With respect to Goodness, too, it is being free that is inherently attractive for human beings. Whoever is familiar with the difference between being in the grip of self-righteousness, moral tunnel vision, and fanatic dogmatism on the one hand, and being capable of a detached contemplation of options on the other, will hardly agree to be committed to the former.
"Aesthetic distance" is the basis for the perception of beauty. A certain inner distance to things characterizes the ability of human beings to enjoy objects and people without bringing into play their practical needs or personal desires. A person who can see in a tree nothing but so much usable lumber, in a naked body nothing but prurient stimulation, or in an ocean nothing more than a giant seafood factory, is someone who has not developed the aesthetic dimension of his or her life. To perceive things as unrelated to practical uses or narrow desires, to see them as fascinating in themselves (to have a "disinterested interest" in things, as Kant called it), is a sign of a person's emancipation from the limiting necessities and pressures of an animal-like existence, and his or her transformation into a free being. It is this freedom, this inner sovereignty, at which liberal education ultimately aims.

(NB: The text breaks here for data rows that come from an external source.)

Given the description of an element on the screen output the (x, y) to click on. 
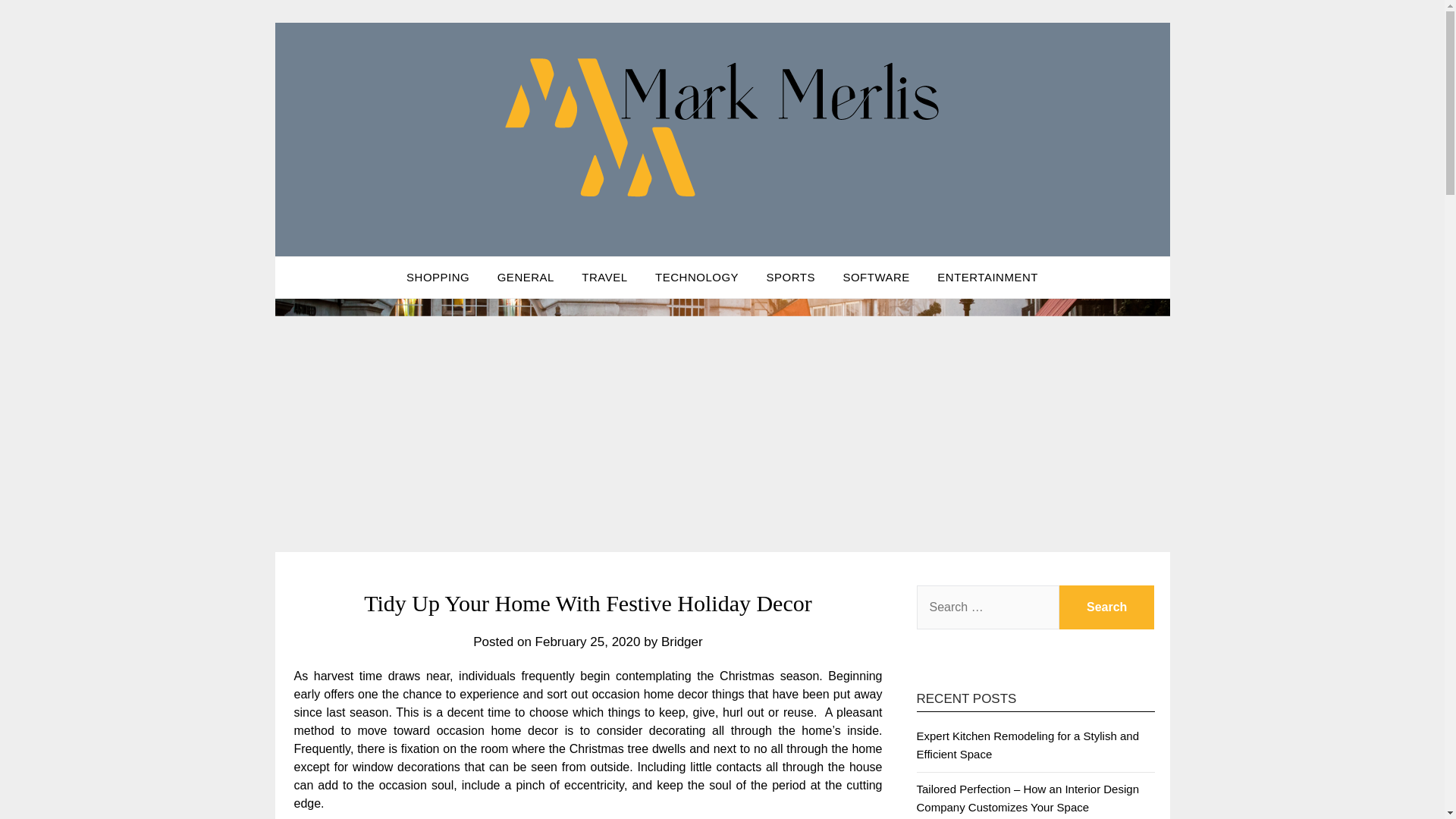
GENERAL (525, 277)
Search (1106, 607)
ENTERTAINMENT (986, 277)
TECHNOLOGY (697, 277)
Search (1106, 607)
Search (1106, 607)
SPORTS (790, 277)
Expert Kitchen Remodeling for a Stylish and Efficient Space (1026, 744)
Bridger (682, 641)
TRAVEL (604, 277)
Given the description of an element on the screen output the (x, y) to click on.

Considering once more the assertion that nobody who has become familiar with culture and the life of the mind would ever knowingly and willingly regress to a form of existence that is typical for less developed animals, we can see why Mill thought that a fully developed human life is more attractive and inherently superior to the options that a pig’s existence can offer. It is the fact of the larger dimensions that the life of the mind provides, and the freer movements within these larger spaces, that cannot fail to appeal to beings that have the natural constitution and capabilities of humans. As no person who has ever been free and living in the light of day would voluntarily agree to become a prisoner in a dark cave, nobody who has ever been a free spirit would seriously consider becoming a poorly informed, one-sidedly indoctrinated, and utility-driven humanoid. Someone who knows both kinds of life would find it grotesque to choose an existence of unnecessary restrictions and debilitating limitations. In spite of the many dissatisfactions and occasional hardships that a life of the mind will inevitably bring, Mill has excellent reasons for saying that a dissatisfied Socrates is a happier being than a satisfied pig.